L’envers du journalisme/VI
CHAPITRE VI
ui de nous n’a senti, au sortir du collège, après le premier moment de contentement et quand la première effervescence de la liberté de soi-même est passée, un vague effroi et un étonnement craintif de se trouver aux prises avec la vie sans avoir les armes pour combattre, d’avoir à résoudre des problèmes nouveaux sans en avoir la clef et d’avoir à surmonter des difficultés insoupçonnées sans posséder l’énergie et les connaissances nécessaires pour surmonter du premier coup tous ces obstacles ?

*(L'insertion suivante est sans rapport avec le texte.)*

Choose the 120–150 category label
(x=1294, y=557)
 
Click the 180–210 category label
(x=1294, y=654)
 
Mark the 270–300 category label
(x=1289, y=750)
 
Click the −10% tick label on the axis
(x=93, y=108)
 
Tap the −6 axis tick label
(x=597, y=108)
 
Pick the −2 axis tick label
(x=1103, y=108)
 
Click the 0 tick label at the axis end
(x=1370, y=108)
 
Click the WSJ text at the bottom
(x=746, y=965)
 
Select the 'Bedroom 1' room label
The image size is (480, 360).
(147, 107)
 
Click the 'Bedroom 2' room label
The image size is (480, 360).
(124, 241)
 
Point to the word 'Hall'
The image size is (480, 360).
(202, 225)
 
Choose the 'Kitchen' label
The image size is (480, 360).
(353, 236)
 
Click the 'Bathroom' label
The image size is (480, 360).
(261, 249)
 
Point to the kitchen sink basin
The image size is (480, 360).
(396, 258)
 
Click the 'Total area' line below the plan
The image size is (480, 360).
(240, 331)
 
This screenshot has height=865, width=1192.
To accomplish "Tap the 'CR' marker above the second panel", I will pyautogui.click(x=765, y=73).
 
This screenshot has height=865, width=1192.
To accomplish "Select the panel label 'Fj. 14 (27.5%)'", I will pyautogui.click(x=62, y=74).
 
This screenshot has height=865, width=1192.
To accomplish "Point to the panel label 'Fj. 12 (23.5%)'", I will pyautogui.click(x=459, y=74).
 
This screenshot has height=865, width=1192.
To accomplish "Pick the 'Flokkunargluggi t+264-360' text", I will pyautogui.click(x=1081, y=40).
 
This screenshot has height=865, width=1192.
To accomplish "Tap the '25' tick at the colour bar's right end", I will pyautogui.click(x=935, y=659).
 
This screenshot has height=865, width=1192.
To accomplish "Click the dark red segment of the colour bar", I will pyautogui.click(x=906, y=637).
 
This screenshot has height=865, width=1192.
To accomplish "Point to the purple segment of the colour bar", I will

Qui de nous ne s’est dit, quelquefois avec douleur et regret : « il y a eu une lacune quelque part ; on ne m’a jamais dit ceci, on ne m’a jamais parlé de cela ? je ne savais pas que c’était ainsi. »
Quand on a vécu pendant dix ans dans un monde irréel et factice, où l’on a appris à ne pas penser par soi-même, on peut avoir une certaine habitude du travail, une certaine discipline intellectuelle, mais on a souvent aussi un manque d’initiative et de rectitude de jugement qui rend à peu près inapte au corps à corps de la vie réelle.
Heureux celui qui a des maîtres et des protecteurs pour l’éclairer et le guider, et qui n’a pas à subir seul les premiers chocs, à essuyer les mécomptes et à recevoir les meurtrissures quasi-inévitables de l’ignorance et de la confiance aveugle aux prises avec la réalité des choses.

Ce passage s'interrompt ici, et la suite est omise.